Secondo l’indagine di Denodo anche nelle realtà in cui è prevista una persona che si occupa di Data Governance, spesso questa funzione è svolta da figure senza una formazione specifica. Tra queste emergono quelle del Chief Information Officer (26% del campione totale), considerata la più affine al ruolo, e del Chief Architect (3%). Solo meno di 2 aziende su 10 (19%) affermano di avere nel proprio organico un vero e proprio Chief Data Officer. Mentre il 23% dei rispondenti ha indicato come responsabile una figura ancora diversa. Ne risulta un quadro che mostra una gestione del tema non completamente strutturata, senza responsabilità chiare e condivise all’interno delle organizzazioni.

L’importanza del Chief Data Officer

Avere una persona capace di occuparsi di Data Governance può aiutare le aziende a perseguire diversi obiettivi. In particolare, tre i risultati che le organizzazioni intervistate sperano di raggiungere grazie a strategie di gestione dei dati efficaci:

  • riuscire a prendere decisioni sempre più accurate grazie a un’elevata qualità dei dati (19%);
  • facilitare la delivery delle informazioni e sostenere il loro uso con un approccio Self-Service (19%);
  • integrare in modo più agile tutte le informazioni distribuite, e spesso disperse, nei diversi sistemi al fine di migliorarne l’accesso e l’utilizzo (18%).

Da un lato emerge chiaramente un’esigenza di maggiore agilità e facilità nel percorso che porta i dati a chi li deve poi analizzare. Dall’altro lato, esistono problematiche riscontrabili in termini di Data Governance, che un Chief Data Officer contribuirebbe a eliminare. La ricerca di Denodo ha rilevato uno scenario ancora di sostanziale insoddisfazione. Conferma di una contrapposizione tra il Business, ovvero chi deve utilizzare i dati, e l’IT, che li mette a disposizione. Non è quindi un caso che il 26% dei rispondenti abbia riferito di riscontrare ciascuna delle problematiche evidenziate.

Qualità dei dati come strumento di crescita per il Business

L’84% delle aziende ritiene che la varietà delle fonti di dati influisca negativamente sulla qualità dell’analisi. E allo stesso tempo, che le aree in cui sono maggiormente necessari dati di alta qualità siano quelle legate ai clienti (25%), alle operazioni aziendali (24%) e alle vendite (20%). Consapevoli di questo, il 61% delle aziende sta valutando l’adozione di tecnologie di data virtualization per risolvere le sfide aziendali inerenti all’integrazione e gestione del patrimonio informativo.

Il contributo della Data Virtualization

La virtualizzazione dei dati, infatti, può dare un eccellente contributo, rappresentando non solo un punto unico di accesso ai dati.

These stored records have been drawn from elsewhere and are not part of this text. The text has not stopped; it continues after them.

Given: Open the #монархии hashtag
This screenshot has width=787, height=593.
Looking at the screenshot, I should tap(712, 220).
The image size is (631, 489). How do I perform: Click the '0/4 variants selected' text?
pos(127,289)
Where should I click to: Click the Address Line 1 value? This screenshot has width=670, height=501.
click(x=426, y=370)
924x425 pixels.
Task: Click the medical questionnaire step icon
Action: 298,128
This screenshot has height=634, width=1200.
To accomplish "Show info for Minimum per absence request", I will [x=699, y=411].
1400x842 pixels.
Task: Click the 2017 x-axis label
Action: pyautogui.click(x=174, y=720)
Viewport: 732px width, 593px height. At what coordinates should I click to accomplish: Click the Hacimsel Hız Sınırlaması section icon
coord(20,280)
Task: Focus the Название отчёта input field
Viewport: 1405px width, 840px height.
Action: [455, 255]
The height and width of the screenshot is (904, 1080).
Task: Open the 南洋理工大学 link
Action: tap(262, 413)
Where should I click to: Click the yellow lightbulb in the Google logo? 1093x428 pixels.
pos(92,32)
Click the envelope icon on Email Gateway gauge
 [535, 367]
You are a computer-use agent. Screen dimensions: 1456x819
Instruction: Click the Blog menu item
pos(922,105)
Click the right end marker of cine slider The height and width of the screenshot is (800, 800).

Oltre al luogo dove questi possono essere modellati e messi a disposizione di chi li deve utilizzare. Consentendo di raggiungere una sorta di ordine complessivo che va a beneficio del concetto stesso di qualità. Fondamentale è riuscire a dare agilità e semplicità al percorso, che parte da dove i dati risiedono e arriva fino a chi li deve utilizzare. In questo contesto si inserisce il cosiddetto approccio Self-Service all’uso e al consumo dei dati, che sembra essere ormai una realtà consolidata.

Anche l’utilizzo di Data Lake, ovvero repository centralizzati che consentono di archiviare grandi quantità di dati nel loro formato nativo, non è ancora molto diffuso nelle aziende italiane. Tanto che oltre un terzo delle organizzazioni (39%) non ne possiede. Se il 26% delle aziende dispone di un Data Lake nel Cloud, il 22% ne ha uno On-Premise, il 13% preferisce una soluzione ibrida. Molto più successo riscontra invece la gestione dei dati nel cloud, verso cui i timori paiono essersi mitigati. Più di 4 aziende su 5 (84%) affermano infatti di avere in corso un’iniziativa Cloud. Di queste, però, solo il 29% indica di avere più della metà dei propri dati nel Cloud, a conferma che la migrazione è un percorso ancora nelle fasi iniziali.